All hands are raised in a classroom of eager students studying the subject of African-American Literature. Shifting in their desks, they fidget to suppress their contribution to the current flowing discussion. Everyone is familiar with the topic of civil rights advocates Malcolm X and Martin Luther King Jr., and they are all more than qualified to recite their contributions that have further shaped our country. However, no one can contribute a new fact to the exchange. Every lesson has been recycled year by year without variation thus, supplying them as a whole with information they have heard enough times since they were in the third grade they could likely repeat it in their slumber. Every lesson focuses essentially on the past, which is more than just and deserved.

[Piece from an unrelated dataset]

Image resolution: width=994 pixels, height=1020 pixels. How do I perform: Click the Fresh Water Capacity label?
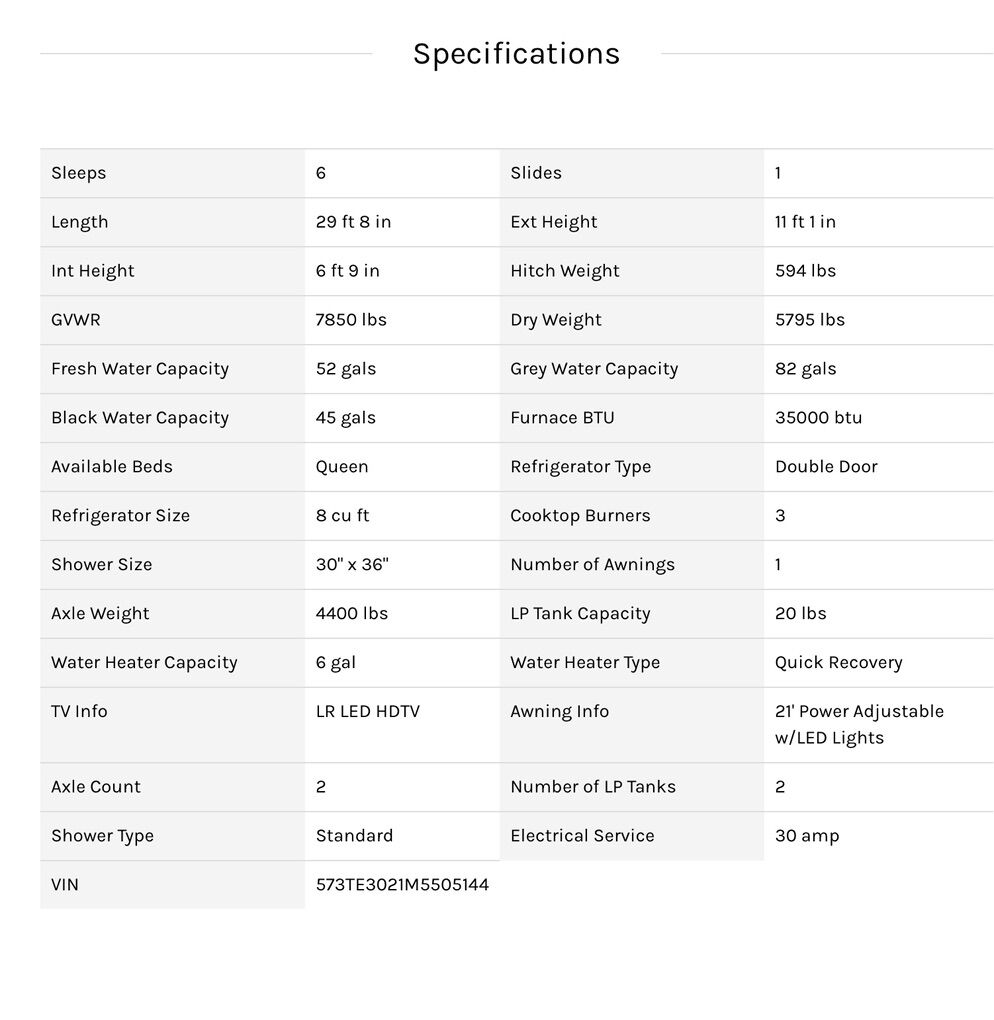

Still, it is important to observe that “today” is ignored. No teacher questions or quizzes their students about the revolutionary leaders of today and this is simply because the sad truth is that there are not any. Today’s society is leaderless.
Many may be quick to refute this conclusion regarding the lack of guidance in America by pointing to our government. They will pose the question, “That is leadership, is it not?” My answer: Yes it is. Nevertheless, despite all authoritative positions held by white-collar, suit-and-tie professionals, these people are generally removed from the needs of the average citizen. There is no one man or woman coming forth as the voice of the common people. We have no one to lead us in a moral manner. We have no one to faithfully follow, respect, trust, or who is absolutely passionate about his or her cause. Today’s society is crying out for a righteous revolutionary to rise up, make their voice heard, and inspire more than ever.
This seems somewhat hopeless seeing that anyone who has demonstrated promise backed by a significant following has been previously eliminated: Martin Luther King Jr. and Malcolm X. As soon as their power gains momentum, a catastrophe consequently occurs. The leader is halted from any further progress by death. In return, this not only ends someone’s life but it ends the hope within the movement and ceases advancement.
My consciousness surrounding this circumstance has led me to adopt a powerful want for change. I feel as though I cannot allow myself to proceed through life and accept what has been labeled as only “good enough.” However, I acknowledge that the only way to make a change is to first educate yourself and then educate others. Knowledge is undeniably a commanding, powerful tool that I wish to obtain. I consider it my responsibility to go out into the world and make a significant, evident change. Perhaps, I will stand behind a podium in a stadium-style seated classroom of college freshman and capture the interests of my students by removing the wool from over their eyes. I will be the bearer of truth. I will touch minds and generate a sense of hunger for improvement. Perhaps I will lead, or I will inspire and enlighten the civil leaders of tomorrow so that no one has to write another paper like this.